In a microservices architecture, each service is often deployed independently. Service discovery allows services to locate one another without hardcoding their network locations. Eureka, a Netflix OSS project, serves as a service registry that helps in maintaining an up-to-date directory of services and their instances.

Setting Up Eureka Server

To get started, add the Eureka Server dependency to your project's pom.xml:

<dependency>
    <groupId>org.springframework.cloud</groupId>
    <artifactId>spring-cloud-starter-netflix-eureka-server</artifactId>
</dependency>

Enable the Eureka Server by annotating your main application class:

@SpringBootApplication
@EnableEurekaServer
public class EurekaServerApplication {
    public static void main(String[] args) {
        SpringApplication.run(EurekaServerApplication.class, args);
    }
}

Configure the server properties in application.yml:

server:
  port: 8761

spring:
  application:
    name: eureka-server

eureka:
  client:
    register-with-eureka: false
    fetch-registry: false
  server:
    enable-self-preservation: false

Registering Services with Eureka

To register a service with Eureka, add the Eureka client dependency:

<dependency>
    <groupId>org.springframework.cloud</groupId>
    <artifactId>spring-cloud-starter-netflix-eureka-client</artifactId>
</dependency>

Annotate your application with @EnableEurekaClient, and configure the client settings in application.yml:

spring:
  application:
    name: my-service

eureka:
  client:
    service-url:
      defaultZone: http://localhost:8761/eureka/

Client-Side Service Discovery

Using Spring's RestTemplate, you can enable service discovery by resolving service names dynamically:

@RestController
@RequestMapping("/api")
public class ApiController {

    @Autowired
    private RestTemplate restTemplate;

    @GetMapping("/data")
    public String fetchData() {
        return restTemplate.getForObject("http://my-service/endpoint", String.class);
    }

    @Bean
    @LoadBalanced
    public RestTemplate restTemplate() {
        return new RestTemplate();
    }
}

Testing Your Setup

Start the Eureka server and registered services.
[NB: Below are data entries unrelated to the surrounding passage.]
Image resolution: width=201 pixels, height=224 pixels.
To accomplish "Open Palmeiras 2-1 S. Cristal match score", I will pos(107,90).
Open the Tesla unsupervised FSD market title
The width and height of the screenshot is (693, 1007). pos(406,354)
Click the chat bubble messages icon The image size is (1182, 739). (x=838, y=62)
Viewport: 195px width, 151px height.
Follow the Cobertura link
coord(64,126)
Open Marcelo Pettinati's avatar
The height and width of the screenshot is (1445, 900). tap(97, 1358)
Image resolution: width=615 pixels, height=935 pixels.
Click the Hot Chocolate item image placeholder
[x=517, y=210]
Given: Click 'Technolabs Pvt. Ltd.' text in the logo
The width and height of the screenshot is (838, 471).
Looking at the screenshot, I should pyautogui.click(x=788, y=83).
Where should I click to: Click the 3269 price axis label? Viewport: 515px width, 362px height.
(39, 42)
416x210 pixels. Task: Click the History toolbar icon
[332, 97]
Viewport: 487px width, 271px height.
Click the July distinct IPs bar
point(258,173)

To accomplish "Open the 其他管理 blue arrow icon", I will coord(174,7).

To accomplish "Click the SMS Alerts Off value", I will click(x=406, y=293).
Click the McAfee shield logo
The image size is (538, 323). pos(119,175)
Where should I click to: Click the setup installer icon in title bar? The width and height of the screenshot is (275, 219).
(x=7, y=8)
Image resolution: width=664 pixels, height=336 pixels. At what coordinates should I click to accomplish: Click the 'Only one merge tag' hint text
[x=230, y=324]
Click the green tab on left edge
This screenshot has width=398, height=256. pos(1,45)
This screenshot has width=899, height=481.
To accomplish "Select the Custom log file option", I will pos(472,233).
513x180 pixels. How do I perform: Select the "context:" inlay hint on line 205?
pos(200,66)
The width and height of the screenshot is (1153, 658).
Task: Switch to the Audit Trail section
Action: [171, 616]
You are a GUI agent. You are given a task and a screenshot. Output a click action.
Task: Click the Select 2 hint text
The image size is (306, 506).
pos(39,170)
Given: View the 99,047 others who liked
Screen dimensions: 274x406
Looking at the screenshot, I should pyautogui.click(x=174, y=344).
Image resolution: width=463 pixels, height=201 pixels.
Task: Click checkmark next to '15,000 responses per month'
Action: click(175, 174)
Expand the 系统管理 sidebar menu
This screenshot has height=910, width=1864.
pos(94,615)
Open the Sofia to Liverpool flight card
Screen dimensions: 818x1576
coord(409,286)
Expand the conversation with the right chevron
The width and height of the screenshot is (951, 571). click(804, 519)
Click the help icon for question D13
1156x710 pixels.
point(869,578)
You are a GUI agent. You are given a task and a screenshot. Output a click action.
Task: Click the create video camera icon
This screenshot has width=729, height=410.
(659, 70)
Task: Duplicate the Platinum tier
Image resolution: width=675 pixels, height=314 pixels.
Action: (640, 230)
Access the Eureka dashboard at http://localhost:8761 to view the registered instances. Test the dynamic service discovery using tools like Postman or cURL.

Conclusion

Spring Cloud Netflix Eureka provides a robust mechanism for service discovery, simplifying the communication between microservices. This article covered setting up a Eureka Server, registering services, and implementing client-side service discovery. By leveraging these features, you can build scalable and resilient microservices architectures.